4 Wunder Mexikos
Huasteca potosina
Die Huasteca potosina ist eine Region im Bundesstaat San Luis Potosí, die aus 20 Gemeinden besteht. Die Huasteca war Schauplatz verschiedener Momente der mexikanischen Geschichte und verfügt deshalb über ein reiches kulturelles Erbe. Das Besondere an dieser Region ist das Zusammenspiel von Wüsten- und Dschungelökosystemen, denn sie beherbergt eine außergewöhnliche Flora und Fauna mit unglaublichen Landschaften. Hier findest du den Wasserfall Tamul, den Sótano de las Golondrinas, die Laguna de la Media Luna und sogar die archäologische Stätte Tamtoc. In der Huasteca gibt es den Zacahuil Huasteco, einen riesigen Tamal aus grobem Maisteig, der meist mit Schweine- oder Hühnerfleisch zubereitet wird und bis zu 50 Personen satt machen kann.

Hierve el Agua
Hierve el Agua ist ein System aus versteinerten Wasserfällen, die aus Calciumcarbonat entstanden sind.
Die Wasserfälle sind natürlichen Ursprungs und entstanden vor langer Zeit durch das Abfließen von stark mineralhaltigem Wasser. Sie liegen 70 km von der Stadt Oaxaca entfernt. Das Wasser hat eine Temperatur von etwa 24 Grad Celsius, und es gibt einen 30 Meter und einen 12 Meter hohen Wasserfall. Das Besondere am Wasser ist, dass die Quelle, aus der die Wasserfälle entstanden sind, auch das natürliche Becken speist, das dank seines Thermalwassers wie ein natürliches Spa wirkt.

Islas Marieta
Die Marieta-Inseln liegen 27 km von Nuevo Vallarta entfernt vor der Küste von Nayarit. Es handelt sich um zwei kleine Inseln eines Archipels aus zwei Eilanden vulkanischen Ursprungs, die von der UNESCO als Biosphärenreservat eingestuft wurden. Das Besondere an diesen Inseln ist ihre üppige Flora und Fauna sowie ein verborgener Strand, die Hauptattraktion des Ortes. Um dorthin zu gelangen, muss man jedoch rund 45 Meter durch einen Felsentunnel schwimmen.
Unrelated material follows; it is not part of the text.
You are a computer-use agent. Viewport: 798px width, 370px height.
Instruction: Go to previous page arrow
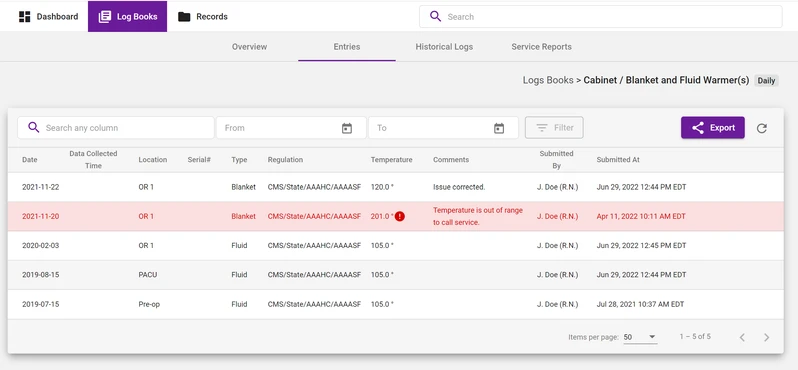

Reserva de la Biosfera Mariposa Monarca
Dieses Reservat wurde im November 2000 von der UNESCO zum Naturerbe der Menschheit erklärt und befindet sich im Bundesstaat Michoacán.
Es beherbergt Wälder aus Oyamel-Tannen, Kiefern, Eichen und Zedern sowie 184 Wirbeltierarten, darunter 4 Amphibien, 6 Reptilien, 118 Vögel und 56 Säugetiere. Das Besondere an dieser wunderbaren Biosphäre ist, dass sie das Migrations-, Überwinterungs- und Fortpflanzungsgebiet des Monarchfalters ist.
Diese Schmetterlinge haben einen beeindruckenden Lebenszyklus, und ihr Stoffwechsel dient dazu, sie vor ihren Fressfeinden zu schützen. Die UNESCO hat das Gebiet anerkannt, weil es die wichtigsten Überwinterungsstätten der Monarchfalter schützt und Ökosystemleistungen wie die Kohlenstoffbindung und die Grundwasserneubildung bietet, die die hohe Luftfeuchtigkeit beeinflussen und das Flussnetz unterstützen, wodurch Mikrohabitate für die in der Region lebende Tierwelt entstehen.